Outcome and Follow-Up
Our patient remains non- verbal with developmental and educational support, and communicates parents by grabbing their hands and taking them to the object he needs.Patient continues follow up with Neurology and Genetics.Ophthalmology evaluation and audiology testing recommended

Discussion
The patient's father, a 39-year-old male, exhibits no evidence of physical or cognitive phenotypic abnormalities associated with the NAA15 loss-of-function variant identified in his child.

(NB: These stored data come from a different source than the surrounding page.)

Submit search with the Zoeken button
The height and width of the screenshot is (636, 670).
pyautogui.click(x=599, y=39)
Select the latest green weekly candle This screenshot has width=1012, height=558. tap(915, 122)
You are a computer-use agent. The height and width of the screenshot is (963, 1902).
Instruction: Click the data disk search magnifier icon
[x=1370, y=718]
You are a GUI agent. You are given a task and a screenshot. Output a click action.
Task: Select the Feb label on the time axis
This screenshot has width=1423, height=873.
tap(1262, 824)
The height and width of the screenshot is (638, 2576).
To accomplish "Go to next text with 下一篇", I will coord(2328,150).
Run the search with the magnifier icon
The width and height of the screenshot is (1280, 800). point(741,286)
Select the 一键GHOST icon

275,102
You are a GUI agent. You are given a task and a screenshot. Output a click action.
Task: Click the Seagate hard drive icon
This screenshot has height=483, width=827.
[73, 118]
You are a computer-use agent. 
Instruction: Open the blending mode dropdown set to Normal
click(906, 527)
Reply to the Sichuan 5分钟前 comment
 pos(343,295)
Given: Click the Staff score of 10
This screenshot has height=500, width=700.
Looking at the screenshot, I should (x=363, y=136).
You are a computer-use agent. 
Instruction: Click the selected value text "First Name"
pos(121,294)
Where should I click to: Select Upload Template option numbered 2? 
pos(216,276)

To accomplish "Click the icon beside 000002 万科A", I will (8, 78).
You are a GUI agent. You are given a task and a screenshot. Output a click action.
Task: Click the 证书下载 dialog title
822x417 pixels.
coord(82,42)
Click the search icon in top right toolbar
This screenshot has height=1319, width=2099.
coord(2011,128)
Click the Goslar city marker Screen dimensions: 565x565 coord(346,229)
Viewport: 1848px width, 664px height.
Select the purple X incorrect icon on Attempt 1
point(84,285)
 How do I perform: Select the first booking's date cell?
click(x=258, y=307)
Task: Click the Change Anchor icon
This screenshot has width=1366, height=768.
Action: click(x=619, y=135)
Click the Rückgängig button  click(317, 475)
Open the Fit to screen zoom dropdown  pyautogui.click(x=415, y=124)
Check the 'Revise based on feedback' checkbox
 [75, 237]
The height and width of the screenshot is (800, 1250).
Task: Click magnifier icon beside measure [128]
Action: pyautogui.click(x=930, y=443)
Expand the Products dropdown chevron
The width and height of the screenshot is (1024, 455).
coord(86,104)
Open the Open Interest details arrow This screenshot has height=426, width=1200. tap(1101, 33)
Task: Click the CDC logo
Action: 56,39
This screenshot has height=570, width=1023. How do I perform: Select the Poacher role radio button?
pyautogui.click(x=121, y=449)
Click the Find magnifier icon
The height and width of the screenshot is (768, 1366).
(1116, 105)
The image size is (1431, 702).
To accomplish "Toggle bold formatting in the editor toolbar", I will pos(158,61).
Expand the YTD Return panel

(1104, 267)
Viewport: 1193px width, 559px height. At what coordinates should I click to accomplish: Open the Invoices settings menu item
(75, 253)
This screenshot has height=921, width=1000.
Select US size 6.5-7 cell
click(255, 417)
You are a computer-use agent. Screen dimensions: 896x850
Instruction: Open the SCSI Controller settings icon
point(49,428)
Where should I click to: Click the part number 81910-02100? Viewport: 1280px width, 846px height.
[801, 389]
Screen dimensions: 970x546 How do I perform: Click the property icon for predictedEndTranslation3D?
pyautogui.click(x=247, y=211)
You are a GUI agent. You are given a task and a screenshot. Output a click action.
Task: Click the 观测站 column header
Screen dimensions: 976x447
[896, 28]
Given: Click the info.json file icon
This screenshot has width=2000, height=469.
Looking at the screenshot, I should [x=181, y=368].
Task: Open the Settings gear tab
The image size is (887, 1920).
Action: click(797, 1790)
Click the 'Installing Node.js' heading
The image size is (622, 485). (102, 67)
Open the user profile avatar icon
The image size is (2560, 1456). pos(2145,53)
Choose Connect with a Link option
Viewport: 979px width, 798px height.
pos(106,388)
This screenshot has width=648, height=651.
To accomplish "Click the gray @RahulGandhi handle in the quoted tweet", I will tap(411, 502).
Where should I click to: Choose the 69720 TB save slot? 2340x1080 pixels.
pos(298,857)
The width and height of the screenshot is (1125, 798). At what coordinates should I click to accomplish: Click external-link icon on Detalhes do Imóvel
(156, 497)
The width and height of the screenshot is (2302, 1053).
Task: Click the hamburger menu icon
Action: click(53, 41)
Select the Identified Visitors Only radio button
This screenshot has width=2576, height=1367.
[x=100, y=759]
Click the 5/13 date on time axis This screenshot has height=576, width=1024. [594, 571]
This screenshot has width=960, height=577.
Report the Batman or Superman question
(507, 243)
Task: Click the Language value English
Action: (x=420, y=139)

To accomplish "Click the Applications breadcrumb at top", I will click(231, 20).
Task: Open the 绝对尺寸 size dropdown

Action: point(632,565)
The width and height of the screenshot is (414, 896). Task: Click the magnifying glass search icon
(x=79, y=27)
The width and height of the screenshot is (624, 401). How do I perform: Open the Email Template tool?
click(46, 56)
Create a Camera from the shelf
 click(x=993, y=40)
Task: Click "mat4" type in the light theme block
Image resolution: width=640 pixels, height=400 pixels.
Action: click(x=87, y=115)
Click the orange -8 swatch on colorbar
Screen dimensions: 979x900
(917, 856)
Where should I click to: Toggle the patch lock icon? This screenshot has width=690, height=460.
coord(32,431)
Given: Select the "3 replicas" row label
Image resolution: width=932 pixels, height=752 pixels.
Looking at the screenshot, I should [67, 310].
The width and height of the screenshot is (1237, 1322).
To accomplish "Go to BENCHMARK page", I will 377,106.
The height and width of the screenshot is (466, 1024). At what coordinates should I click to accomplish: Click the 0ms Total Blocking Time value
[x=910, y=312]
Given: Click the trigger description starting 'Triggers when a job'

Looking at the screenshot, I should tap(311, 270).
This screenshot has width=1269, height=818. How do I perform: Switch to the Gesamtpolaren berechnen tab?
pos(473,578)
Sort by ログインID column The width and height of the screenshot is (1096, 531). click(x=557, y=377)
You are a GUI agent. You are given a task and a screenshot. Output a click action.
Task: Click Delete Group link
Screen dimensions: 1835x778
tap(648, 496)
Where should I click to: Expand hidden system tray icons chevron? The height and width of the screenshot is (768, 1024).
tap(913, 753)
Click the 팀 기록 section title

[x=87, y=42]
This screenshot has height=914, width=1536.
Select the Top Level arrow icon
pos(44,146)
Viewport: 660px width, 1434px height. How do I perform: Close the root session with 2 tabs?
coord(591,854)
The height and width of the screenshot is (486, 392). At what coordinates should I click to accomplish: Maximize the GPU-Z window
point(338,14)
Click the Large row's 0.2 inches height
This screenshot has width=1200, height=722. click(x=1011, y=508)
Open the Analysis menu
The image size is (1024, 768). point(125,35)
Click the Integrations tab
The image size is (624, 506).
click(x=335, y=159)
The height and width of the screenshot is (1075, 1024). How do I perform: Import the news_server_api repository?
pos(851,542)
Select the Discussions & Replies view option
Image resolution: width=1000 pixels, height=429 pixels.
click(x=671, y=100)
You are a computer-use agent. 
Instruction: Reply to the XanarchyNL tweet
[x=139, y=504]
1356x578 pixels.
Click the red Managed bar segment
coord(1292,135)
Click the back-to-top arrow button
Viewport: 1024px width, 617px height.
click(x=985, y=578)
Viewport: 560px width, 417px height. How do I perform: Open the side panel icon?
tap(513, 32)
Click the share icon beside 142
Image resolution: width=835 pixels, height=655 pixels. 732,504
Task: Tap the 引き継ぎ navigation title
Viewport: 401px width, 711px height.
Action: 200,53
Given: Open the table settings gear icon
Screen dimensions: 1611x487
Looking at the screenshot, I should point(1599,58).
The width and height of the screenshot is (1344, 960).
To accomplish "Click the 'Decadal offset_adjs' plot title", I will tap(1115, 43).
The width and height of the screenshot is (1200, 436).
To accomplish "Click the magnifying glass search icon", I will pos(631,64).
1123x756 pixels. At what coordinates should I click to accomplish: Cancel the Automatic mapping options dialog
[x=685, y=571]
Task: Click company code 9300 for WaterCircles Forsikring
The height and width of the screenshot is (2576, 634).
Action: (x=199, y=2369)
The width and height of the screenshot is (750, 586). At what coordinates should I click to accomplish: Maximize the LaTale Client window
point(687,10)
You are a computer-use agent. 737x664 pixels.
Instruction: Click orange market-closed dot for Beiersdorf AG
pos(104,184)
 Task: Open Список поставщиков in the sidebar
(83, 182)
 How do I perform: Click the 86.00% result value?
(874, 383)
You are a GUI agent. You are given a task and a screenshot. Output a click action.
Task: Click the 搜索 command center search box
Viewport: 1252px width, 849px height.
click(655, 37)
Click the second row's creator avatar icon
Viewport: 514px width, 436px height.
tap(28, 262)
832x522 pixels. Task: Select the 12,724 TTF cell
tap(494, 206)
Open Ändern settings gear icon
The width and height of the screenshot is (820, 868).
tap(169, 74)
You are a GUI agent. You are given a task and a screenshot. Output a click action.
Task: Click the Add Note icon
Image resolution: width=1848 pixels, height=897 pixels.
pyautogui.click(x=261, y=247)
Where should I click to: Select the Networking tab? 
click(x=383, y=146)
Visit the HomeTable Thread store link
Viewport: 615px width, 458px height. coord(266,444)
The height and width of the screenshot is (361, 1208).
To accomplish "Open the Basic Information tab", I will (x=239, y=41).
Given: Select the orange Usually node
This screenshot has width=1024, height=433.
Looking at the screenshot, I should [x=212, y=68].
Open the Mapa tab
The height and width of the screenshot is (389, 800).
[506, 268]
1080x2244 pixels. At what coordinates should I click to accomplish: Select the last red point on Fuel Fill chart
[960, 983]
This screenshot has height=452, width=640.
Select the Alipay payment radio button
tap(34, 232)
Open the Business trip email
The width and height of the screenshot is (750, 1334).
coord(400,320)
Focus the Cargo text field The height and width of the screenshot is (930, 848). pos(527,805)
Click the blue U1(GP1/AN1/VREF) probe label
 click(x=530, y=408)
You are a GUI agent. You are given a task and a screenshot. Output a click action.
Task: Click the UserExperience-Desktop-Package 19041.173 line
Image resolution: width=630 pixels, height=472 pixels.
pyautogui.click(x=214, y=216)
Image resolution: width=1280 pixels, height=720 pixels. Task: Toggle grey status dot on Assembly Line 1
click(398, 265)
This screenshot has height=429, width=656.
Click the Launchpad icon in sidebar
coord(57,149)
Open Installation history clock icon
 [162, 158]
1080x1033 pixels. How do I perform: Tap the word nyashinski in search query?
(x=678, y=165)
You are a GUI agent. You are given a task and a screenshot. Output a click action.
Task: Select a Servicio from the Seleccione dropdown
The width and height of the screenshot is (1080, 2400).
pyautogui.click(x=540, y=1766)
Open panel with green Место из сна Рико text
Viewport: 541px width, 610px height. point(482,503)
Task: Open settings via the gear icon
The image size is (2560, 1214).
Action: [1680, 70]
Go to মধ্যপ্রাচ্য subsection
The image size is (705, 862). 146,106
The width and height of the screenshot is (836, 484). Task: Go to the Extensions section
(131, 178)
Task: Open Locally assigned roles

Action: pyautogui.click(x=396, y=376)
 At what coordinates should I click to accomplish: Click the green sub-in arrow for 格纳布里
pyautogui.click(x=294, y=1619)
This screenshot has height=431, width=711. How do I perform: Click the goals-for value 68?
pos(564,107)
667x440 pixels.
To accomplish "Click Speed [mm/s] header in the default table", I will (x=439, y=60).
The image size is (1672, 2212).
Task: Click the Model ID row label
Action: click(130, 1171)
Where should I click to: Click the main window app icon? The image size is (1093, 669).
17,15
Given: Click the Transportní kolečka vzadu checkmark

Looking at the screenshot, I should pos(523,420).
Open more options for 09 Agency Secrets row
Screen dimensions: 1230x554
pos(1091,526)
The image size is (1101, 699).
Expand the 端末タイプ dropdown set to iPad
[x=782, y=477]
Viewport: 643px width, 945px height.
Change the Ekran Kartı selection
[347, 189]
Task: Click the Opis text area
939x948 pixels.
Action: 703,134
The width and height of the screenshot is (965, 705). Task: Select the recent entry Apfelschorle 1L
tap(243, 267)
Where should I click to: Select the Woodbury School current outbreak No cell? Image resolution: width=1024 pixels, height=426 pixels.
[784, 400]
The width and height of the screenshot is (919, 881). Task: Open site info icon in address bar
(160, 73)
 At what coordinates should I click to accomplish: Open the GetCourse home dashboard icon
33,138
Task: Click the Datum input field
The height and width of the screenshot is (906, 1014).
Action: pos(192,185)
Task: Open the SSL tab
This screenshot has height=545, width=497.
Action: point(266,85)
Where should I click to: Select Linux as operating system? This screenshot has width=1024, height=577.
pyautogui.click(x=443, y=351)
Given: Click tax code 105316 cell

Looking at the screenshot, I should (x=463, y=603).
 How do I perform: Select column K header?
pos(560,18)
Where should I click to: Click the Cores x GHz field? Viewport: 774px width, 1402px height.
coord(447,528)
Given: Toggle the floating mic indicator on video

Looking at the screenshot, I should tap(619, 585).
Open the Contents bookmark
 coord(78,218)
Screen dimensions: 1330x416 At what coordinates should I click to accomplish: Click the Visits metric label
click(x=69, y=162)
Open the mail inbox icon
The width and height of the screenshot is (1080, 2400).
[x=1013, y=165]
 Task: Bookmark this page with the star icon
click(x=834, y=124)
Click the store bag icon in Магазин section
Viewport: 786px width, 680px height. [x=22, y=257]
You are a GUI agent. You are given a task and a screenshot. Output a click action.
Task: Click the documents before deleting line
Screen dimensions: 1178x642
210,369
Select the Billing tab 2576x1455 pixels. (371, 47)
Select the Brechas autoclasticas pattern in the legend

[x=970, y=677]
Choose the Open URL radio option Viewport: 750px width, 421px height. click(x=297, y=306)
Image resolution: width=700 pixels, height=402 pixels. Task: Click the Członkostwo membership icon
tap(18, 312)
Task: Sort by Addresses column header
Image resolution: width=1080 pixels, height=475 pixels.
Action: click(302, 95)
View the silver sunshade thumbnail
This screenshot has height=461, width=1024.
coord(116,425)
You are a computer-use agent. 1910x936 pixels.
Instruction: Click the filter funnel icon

Our case adds to the body of evidence regarding the familial inheritance of the NAA15 variants from an unaffected parent, further illustrating the variant's variable expressivity and incomplete penetrance associated with NAA15-associated disease.

 

Conclusion
 The inheritance pattern of the NAA15 variants is primarily de novo; however, there have been a limited number of cases that exhibit familial inheritance of the LoF variants. Notably, one study documented three families where a mildly affected parent had affected siblings, while another identified four de novo variants alongside two that were inherited from either unaffected or mildly affected parents, suggesting variable expressivity. The estimated penetrance of the LoF NAA15 variants is 35.3%. Our case adds to the body of evidence regarding the familial inheritance of the NAA15 variants from an unaffected parent, further illustrating the variant's variable expressivity and incomplete penetrance associated with NAA15-associated disease.

Future identification of additional affected individuals will be necessary to further refine the clinical phenotype and to understand the underlying mechanisms by which reduced expression or altered function of NAA15 contributes to these phenotypes.